Below are the records; restate all of them word for word.

※

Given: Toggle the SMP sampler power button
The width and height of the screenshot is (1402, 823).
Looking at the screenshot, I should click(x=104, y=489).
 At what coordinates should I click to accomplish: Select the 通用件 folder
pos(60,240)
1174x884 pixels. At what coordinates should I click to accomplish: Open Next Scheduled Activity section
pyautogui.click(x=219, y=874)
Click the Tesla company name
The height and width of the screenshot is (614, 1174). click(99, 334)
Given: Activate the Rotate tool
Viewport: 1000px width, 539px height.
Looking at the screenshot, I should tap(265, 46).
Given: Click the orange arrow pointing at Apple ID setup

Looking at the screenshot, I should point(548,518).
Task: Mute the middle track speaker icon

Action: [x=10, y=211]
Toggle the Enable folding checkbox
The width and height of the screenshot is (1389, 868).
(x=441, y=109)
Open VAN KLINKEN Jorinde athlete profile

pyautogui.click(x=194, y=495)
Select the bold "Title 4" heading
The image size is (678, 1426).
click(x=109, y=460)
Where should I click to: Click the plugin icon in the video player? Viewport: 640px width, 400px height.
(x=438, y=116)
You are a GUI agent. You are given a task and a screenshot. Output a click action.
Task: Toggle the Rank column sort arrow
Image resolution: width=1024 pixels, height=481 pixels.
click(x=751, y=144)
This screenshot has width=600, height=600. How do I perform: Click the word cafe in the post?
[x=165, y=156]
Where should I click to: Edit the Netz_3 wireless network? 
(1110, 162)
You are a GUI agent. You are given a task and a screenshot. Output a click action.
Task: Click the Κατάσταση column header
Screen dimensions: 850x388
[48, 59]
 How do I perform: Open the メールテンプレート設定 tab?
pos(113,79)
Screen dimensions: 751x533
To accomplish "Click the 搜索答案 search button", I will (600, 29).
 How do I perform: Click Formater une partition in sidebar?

※

▶ _WRITTEN ANSWER_
Given: Toggle the SMP sampler power button
The width and height of the screenshot is (1402, 823).
Looking at the screenshot, I should click(x=104, y=489).
 At what coordinates should I click to accomplish: Select the 通用件 folder
pos(60,240)
1174x884 pixels. At what coordinates should I click to accomplish: Open Next Scheduled Activity section
pyautogui.click(x=219, y=874)
Click the Tesla company name
The height and width of the screenshot is (614, 1174). click(99, 334)
Given: Activate the Rotate tool
Viewport: 1000px width, 539px height.
Looking at the screenshot, I should tap(265, 46).
Given: Click the orange arrow pointing at Apple ID setup

Looking at the screenshot, I should point(548,518).
Task: Mute the middle track speaker icon

Action: [x=10, y=211]
Toggle the Enable folding checkbox
The width and height of the screenshot is (1389, 868).
(x=441, y=109)
Open VAN KLINKEN Jorinde athlete profile

pyautogui.click(x=194, y=495)
Select the bold "Title 4" heading
The image size is (678, 1426).
click(x=109, y=460)
Where should I click to: Click the plugin icon in the video player? Viewport: 640px width, 400px height.
(x=438, y=116)
You are a GUI agent. You are given a task and a screenshot. Output a click action.
Task: Toggle the Rank column sort arrow
Image resolution: width=1024 pixels, height=481 pixels.
click(x=751, y=144)
This screenshot has width=600, height=600. How do I perform: Click the word cafe in the post?
[x=165, y=156]
Where should I click to: Edit the Netz_3 wireless network? 
(1110, 162)
You are a GUI agent. You are given a task and a screenshot. Output a click action.
Task: Click the Κατάσταση column header
Screen dimensions: 850x388
[48, 59]
 How do I perform: Open the メールテンプレート設定 tab?
pos(113,79)
Screen dimensions: 751x533
To accomplish "Click the 搜索答案 search button", I will (600, 29).
 How do I perform: Click Formater une partition in sidebar?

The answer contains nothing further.